With the pictures excluded, retype the records that follow exactly.
———
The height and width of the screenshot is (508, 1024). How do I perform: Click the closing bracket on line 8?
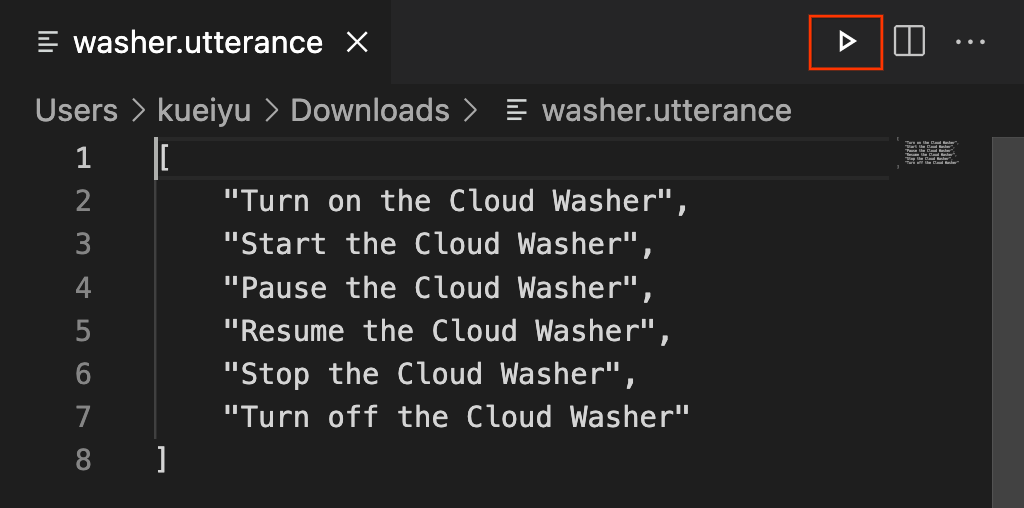click(x=161, y=460)
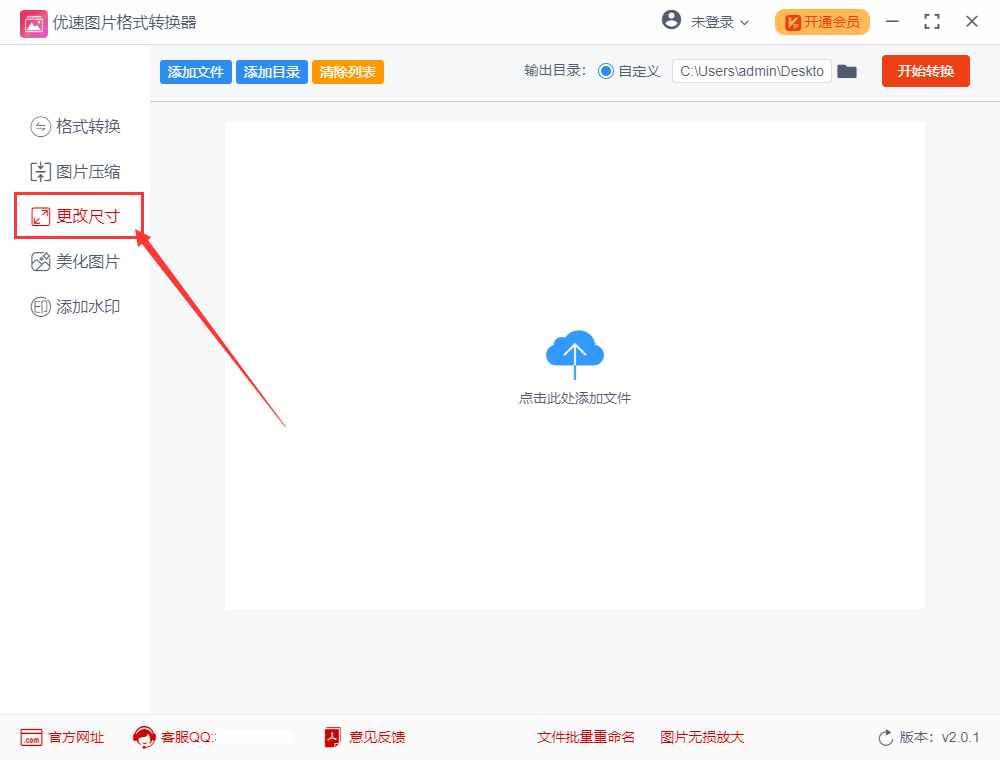The image size is (1000, 760).
Task: Click the output directory path input field
Action: point(751,71)
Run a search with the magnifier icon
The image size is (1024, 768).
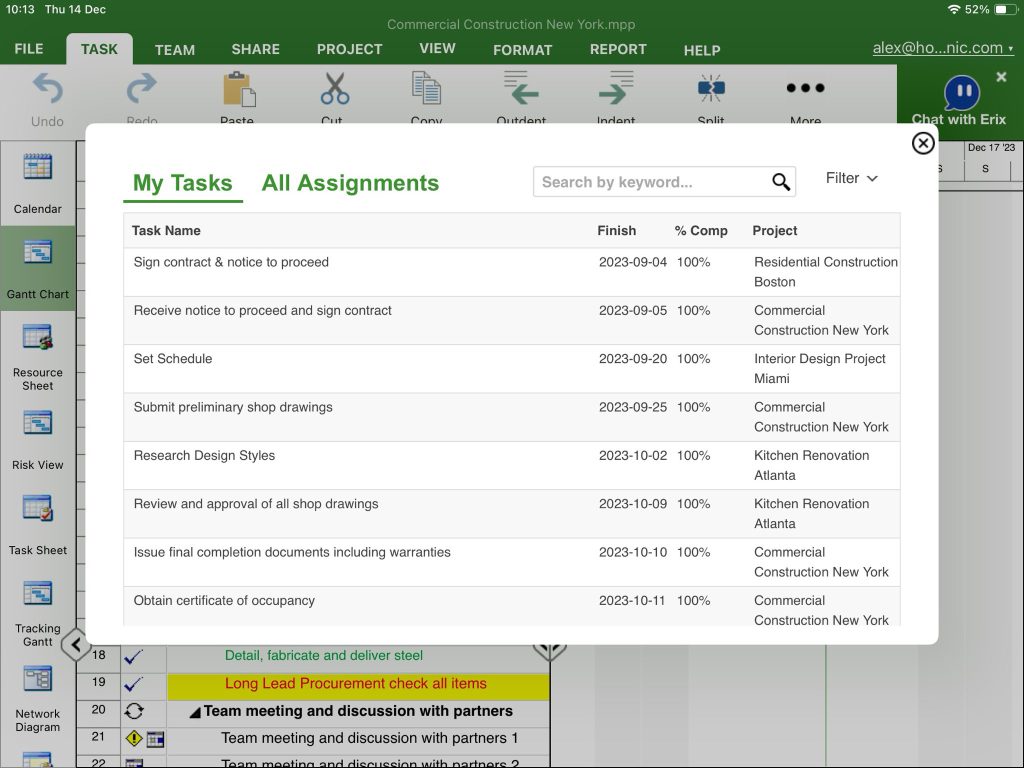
———
Response area:
The height and width of the screenshot is (508, 1024). How do I perform: Click the closing bracket on line 8?
click(x=161, y=460)
The image size is (1000, 760).
Task: Click the output directory path input field
Action: point(751,71)
Run a search with the magnifier icon
The image size is (1024, 768).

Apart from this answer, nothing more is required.